→ Page excerpt:
This is an article in a series by technology writer Paul Boutin about Rypple’s Social Performance Platform.

Using Rypple to recognize, acknowledge and publicize good employee behavior is a snap. It’s as easy as posting to Facebook, but Rypple is optimized for groups of people who work together. So you can give a high-five to an employee or coworker and make sure the right people see it.

Rypple’s recognition features are more immediate than email, and they make it easier than email to let others discover down the road who the office hotshots are—not just the outgoing ones with perceived influence, but the quiet ones who really get the work done. As a social platform, Rypple also encourages other coworkers to chime in, creating a virtual cheering section. Yet it only takes a minute to figure out Rypple Thanks and start using it.

To give out recognition on Rypple, it’s best to jump on the occasion right away. Social networks are all about immediacy and near real-time sharing, even though your recognition posts will still be visible in the employee’s profile months from now. Take a clue from the research of author Daniel Pink, or motivation and retention expert Dr. Paul Marciano: The top thing you can do for employees, besides paying them, is to give them lots of public recognition for their work. Rypple is a channel for instant, effective employee recognition.

Getting Started

Go to your Rypple home page by clicking your company logo in the upper left corner. There, you’ll see a box titled Post at the top of the page. The Post box has two options above it: Thanks and Update. To send out recognition, use the default Thanks setting.

Immediately below those buttons is a box labeled “Type name or email address…” As you begin typing into that box, those words will disappear. Rypple will pop up suggested completions of names and groups within your company’s Rypple system as you type. Click on any of those to add them to the list of recipients for your Thanks. You can add as many as you need. You can also send Thanks to colleagues who aren’t yet on Rypple.

Below that, you’ll see another section with a default thanks icon – it’s usually a thumbs-up image – and a text editing area that says, “Type your Thanks here…” This is where you should insert a short but specific message:

  • “You closed the Acme deal! Now let’s go out and crush it again.”
  • “Great presentation, Carol. I had planned to take a nap but you had me on the edge of my seat.”
  • “The inversion bug is finally fixed. You’re an app ninja.”

By mixing praise with specifics, you’ll both encourage the employee and give welcome instruction as to what exactly makes you happy. That motivates the employee, and anyone who reads your Thanks, in the right direction.

→ Direction 1: Repeat word for word the part of the Rypple article starting with "Getting Started" and going on through "default Thanks setting.".
→ Direction 2: Arrange the rows starting with the line with "Task: Click the circle mark for Lwide row" and going on through the line with "Screen dimensions: 838x547 (x=759, y=215)" as a numbered list, skipping blank lines. Leave the pictures out.
The article and the rows come from separate sources.

→ Data shown:
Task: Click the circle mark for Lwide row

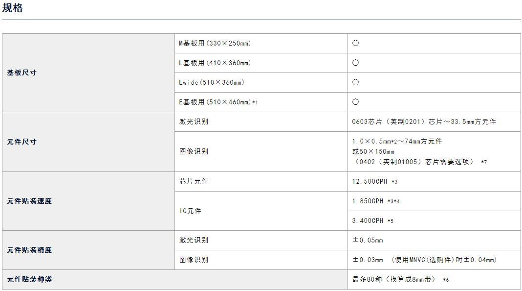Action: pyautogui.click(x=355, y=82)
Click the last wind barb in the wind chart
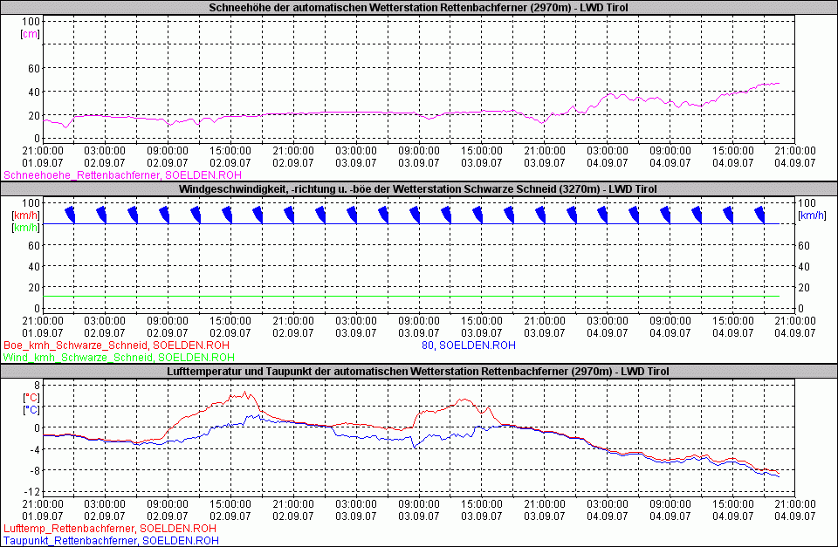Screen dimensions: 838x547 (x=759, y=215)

---

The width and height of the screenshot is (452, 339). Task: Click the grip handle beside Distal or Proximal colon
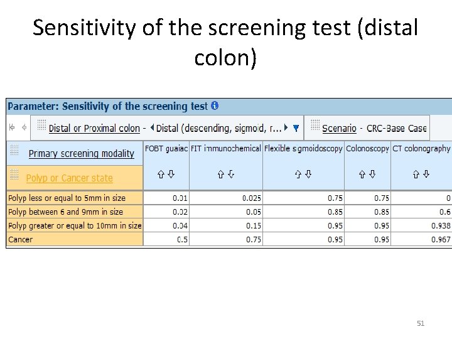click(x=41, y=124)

→ Full answer 1:
Getting Started

Go to your Rypple home page by clicking your company logo in the upper left corner. There, you’ll see a box titled Post at the top of the page. The Post box has two options above it: Thanks and Update. To send out recognition, use the default Thanks setting.

→ Full answer 2:
1. Task: Click the circle mark for Lwide row
2. Action: pyautogui.click(x=355, y=82)
3. Click the last wind barb in the wind chart
4. Screen dimensions: 838x547 (x=759, y=215)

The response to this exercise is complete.